Freude über die sinkenden Teilnehmerzahlen bei den Gewerkschaftsdemos wäre jedoch fehl am Platz. Erstens freut es die Bürokratie ohnedies, wenn missliebige oder oppositionelle KollegInnen fernbleiben. Vor allem aber führt die Nichtteilnahme vieler ArbeiterInnen noch lange nicht dazu, dass die Macht der Gewerkschaftsbürokratie über die Klasse gebrochen oder auch nur ernsthaft angegriffen werden kann.

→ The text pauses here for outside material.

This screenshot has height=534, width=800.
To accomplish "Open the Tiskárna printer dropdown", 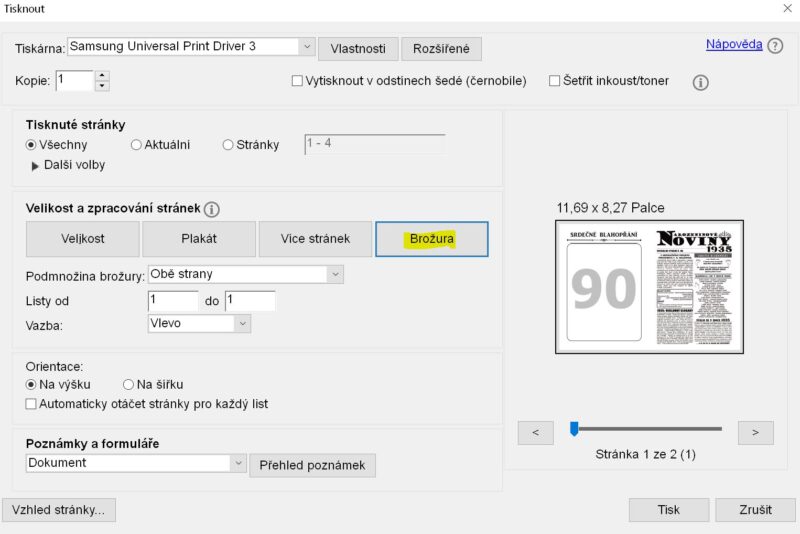I will pos(191,46).
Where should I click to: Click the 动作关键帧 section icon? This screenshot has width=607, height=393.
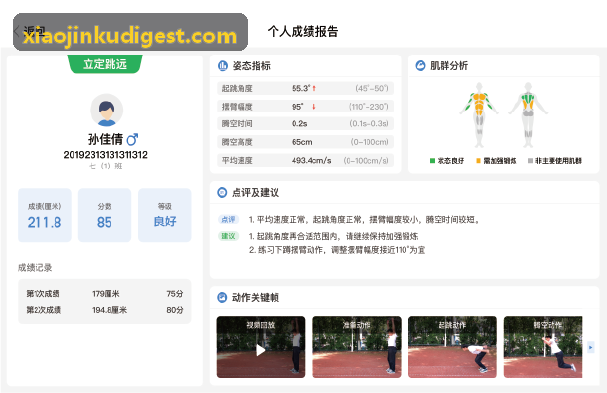click(222, 297)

Bei aller Freude über den Erfolg der revolutionären und klassenkämpferischen Demos dürfen sie nicht darüber hinwegtäuschen, dass die radikale Linke in der BRD nach wie vor von den Kernschichten der Arbeiterklasse weitgehend isoliert ist, dass die Gewerkschaftslinke zahlenmäßig und politisch Schwach ist, kurz: dass die Klasse weiter unter Kontrolle der einer sozialdemokratisch geprägten Bürokratie steht (egal ob diese nun der SPD oder der LINKEN) nahe steht. Diese Vorherrschaft der Bürokratie zu brechen, ist und bleibt weiter die strategische Aufgabe von RevolutionärInnen in der BRD - denn ohne diese Vorherrschaft in den nächsten Klassenauseinandersetzungen zu brechen, wird die Klasse keinen erfolgreichen Widerstand leisten können, werden antikapitalistische und Arbeiterbewegung nicht zu einer wirklichen klassenkämpferischen Verbindung finden.